Le statut du français doit être courageusement clarifié. Il peut être, par exemple, officiellement admis comme langue de l’enseignement scientifique à l’université pour éviter la cacophonie linguistique actuelle, préjudiciable à la qualité de la formation. Il ne sera plus alors perçu comme un instrument de dépersonnalisation post-coloniale mais comme une langue étrangère privilégiée, utile voire indispensable.

Cependant, il ne peut y avoir de progrès vers la résolution de nos problèmes linguistiques sans évolution sensible des intelligentsias francisante et arabisante. Au sein de ces intelligentsias, de jeunes créateurs œuvrent, sans prétention, dans le sens d’un syncrétisme linguistique et culturel original. L’arabe n’est pas, pour eux, cette langue guindée des imams incultes et des politiciens véreux mais une langue vivante, que les Algériens possèdent en partage avec le Proche-Orient. A leurs yeux, pas plus que l’arabe n’est la « langue du Coran », le français n’est la « langue du colonisateur ». Ils le métissent et le créolisent, inaugurant un processus d’appropriation de cette langue qui, un jour peut-être, donnera quelque réalité autonome à la francophonie algérienne. Grâce à eux, les parlers dialectaux s’insinuent dans l’univers clos des deux langues « prestigieuses », l’arabe et le français. Ils assument, en un mot, la féconde hybridité de la culture algérienne.

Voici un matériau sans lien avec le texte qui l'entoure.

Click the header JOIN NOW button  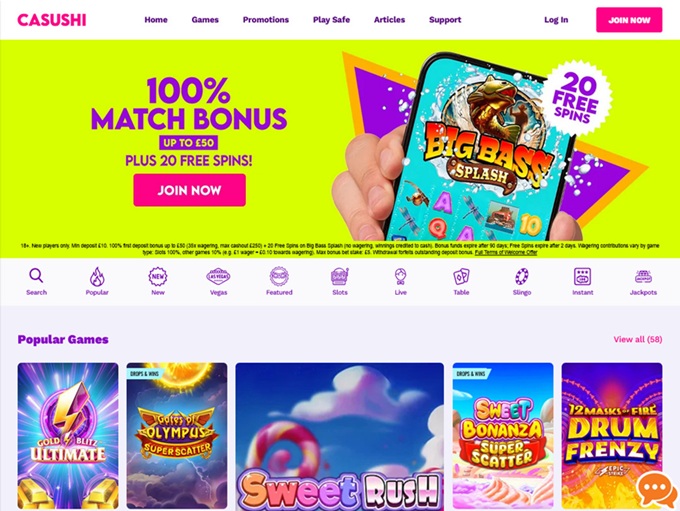629,20
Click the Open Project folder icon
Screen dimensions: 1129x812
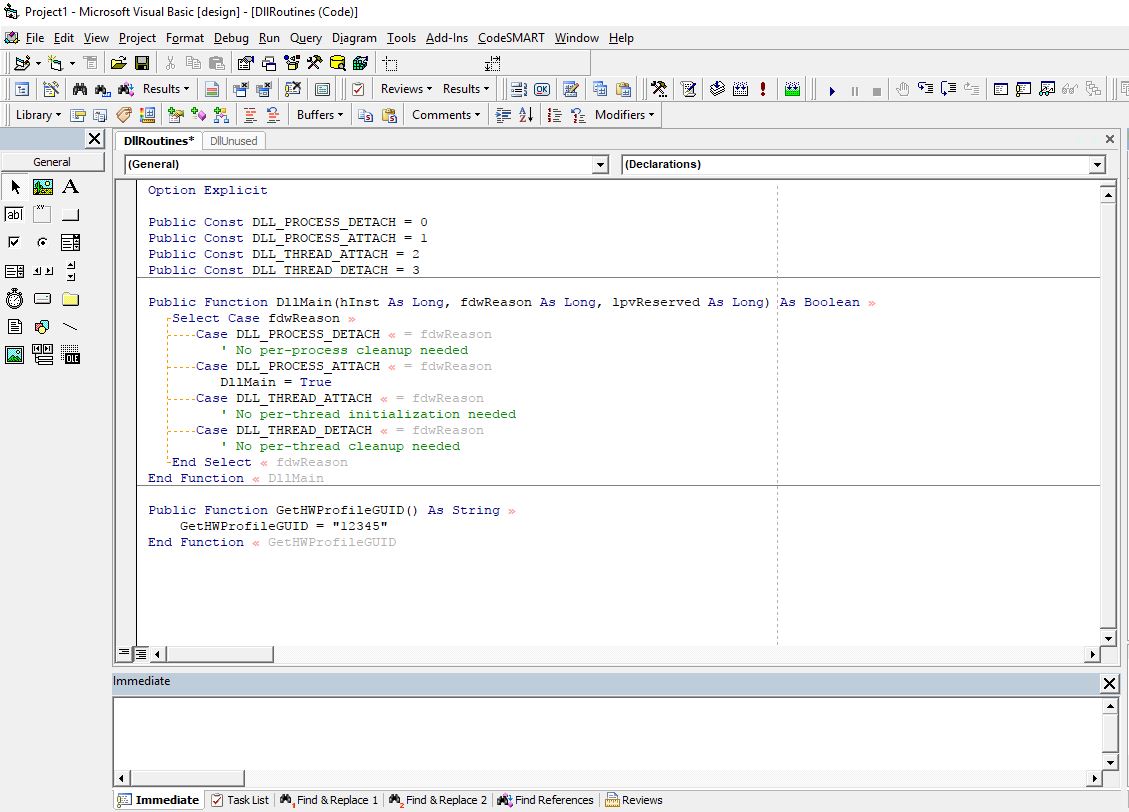pyautogui.click(x=119, y=63)
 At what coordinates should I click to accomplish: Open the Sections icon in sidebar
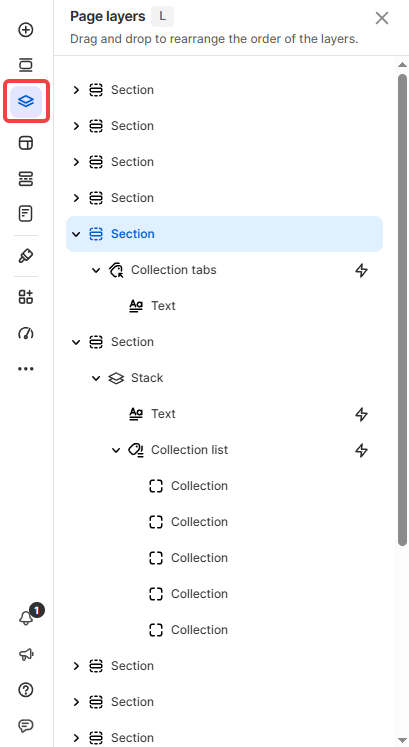pos(26,65)

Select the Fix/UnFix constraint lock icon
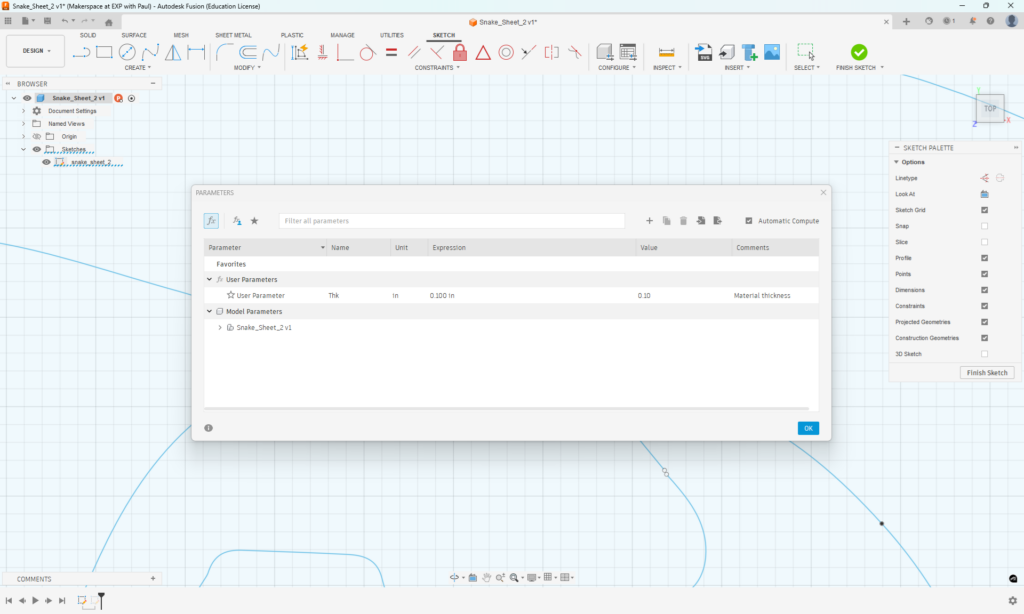460,52
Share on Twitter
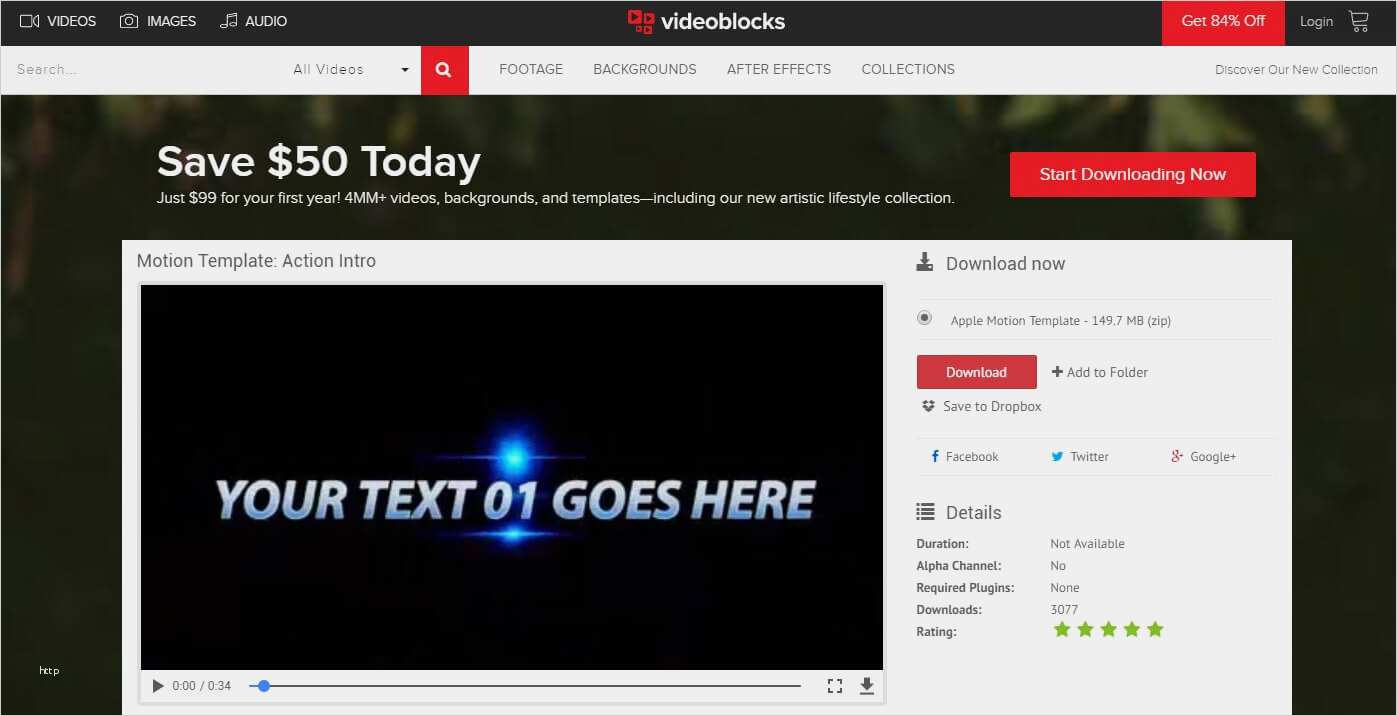This screenshot has height=716, width=1397. point(1079,457)
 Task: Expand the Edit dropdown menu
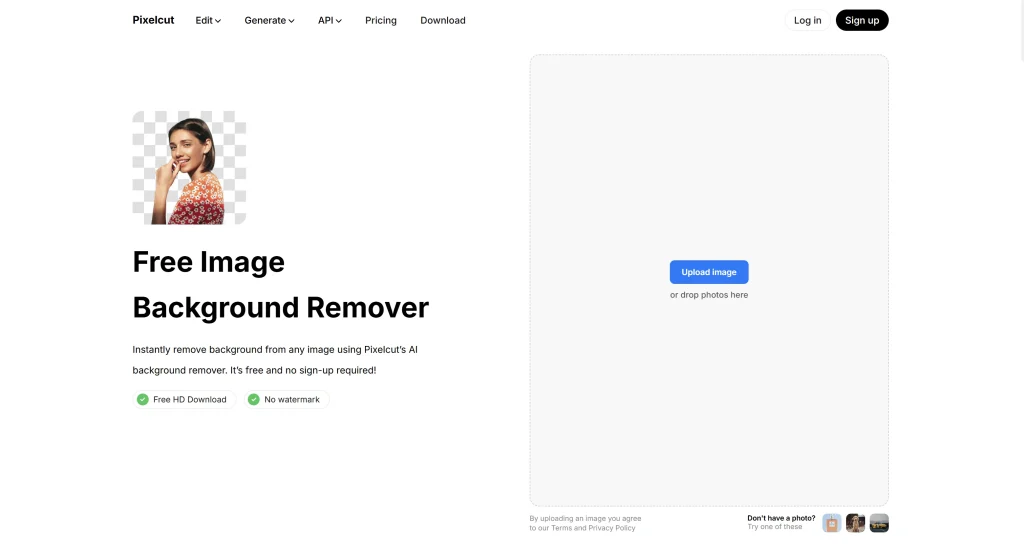pyautogui.click(x=208, y=20)
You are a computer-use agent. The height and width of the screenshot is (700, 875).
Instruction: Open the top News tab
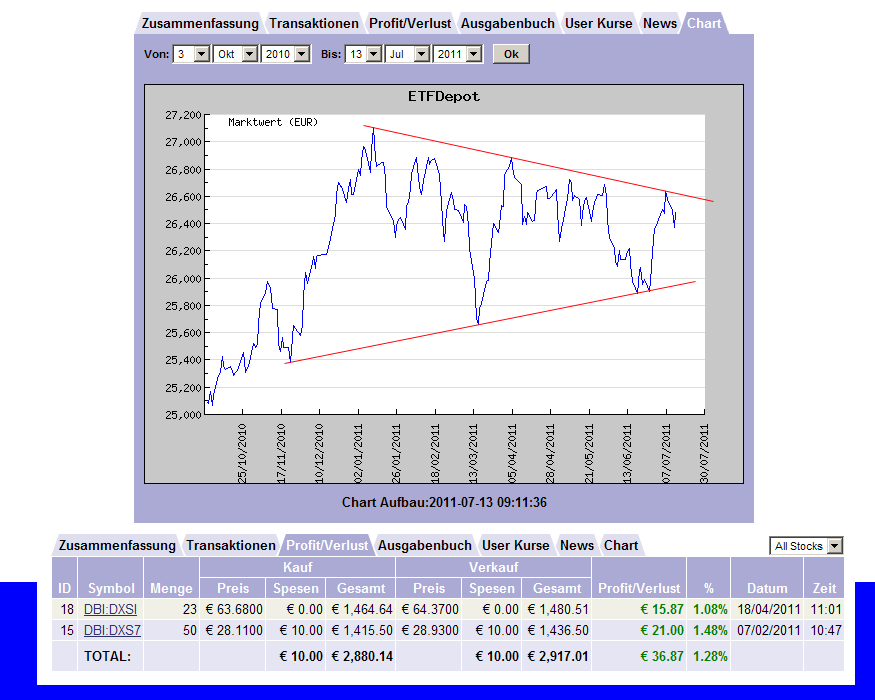(x=660, y=23)
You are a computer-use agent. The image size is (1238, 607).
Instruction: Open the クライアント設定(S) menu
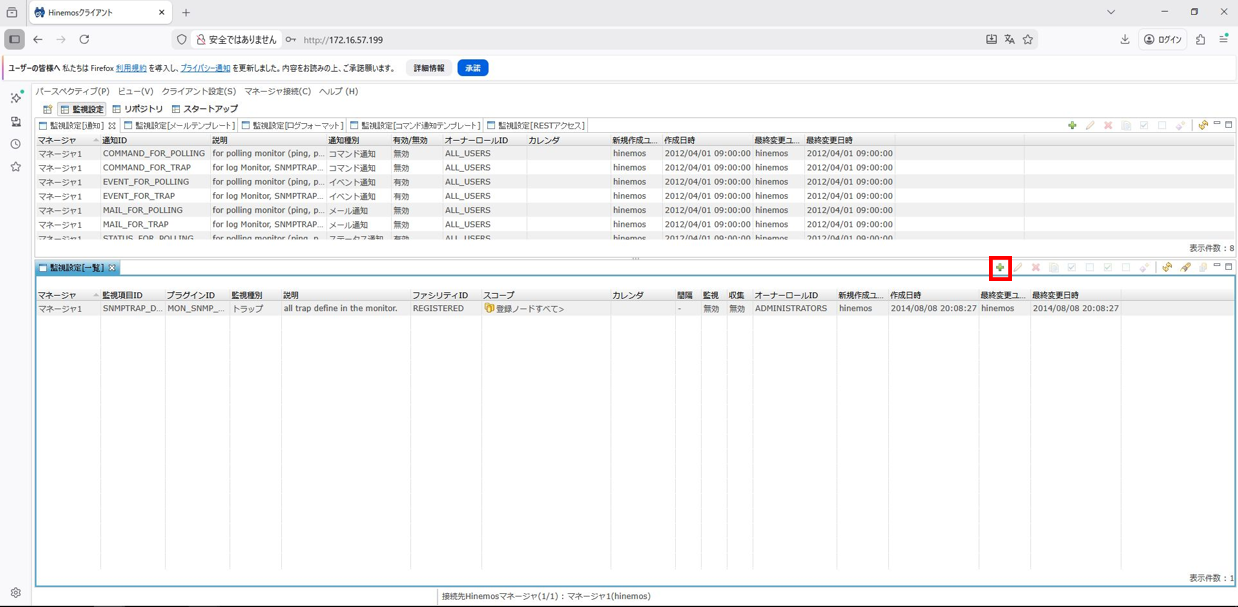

Ces créateurs décomplexés constituent probablement la majorité au sein des élites culturelles et littéraires mais ils n’y ont pas encore l’hégémonie symbolique. Leur voix reste inaudible, ou pis, ils préfèrent ne pas intervenir dans les polémiques linguistico-culturelles qui agitent l’Algérie à intervalles réguliers. Leur intervention serait pourtant salutaire afin de mettre fin ces hystéries identitaires qui ne font que renforcer les réactionnaires de tous bords.

 

 

(*) Ce texte s’inspire partiellement d’un article qui a été publié sous le titre : « Algérie : dialogue des cultures ou dialogue de sourds sur la culture » dans un ouvrage collectif, Territoire Méditerranée (Labor et Fides, Genève, 2004).

 

Notes

 

(1) Pour éviter toute confusion, précisons que nous parlons ici des langues en usage dans les différents domaines de la vie publique (économie, administration, école, enseignement supérieur), d’où les langues berbères sont rigoureusement exclues.

(2) Mostefa Lacheraf, La culture algérienne contemporaine, Editions du Parti, Alger, 1968.

 (3) La revue Confluent, n°47, janvier-mars 1965, p. 98.

(4) Ibidem.

(5) Claude Lévi-Strauss, dir., L’identité, Paris, PUF, coll. Quadrige 2e édition, 1987.

(6) Jean-Baptiste Marcellesi, « De la crise de la linguistique à la linguistique de la crise : la sociolinguistique », Paris, La Pensée, n° 209, Institut de Recherches marxistes, 1980 : 15. pp. 4-21.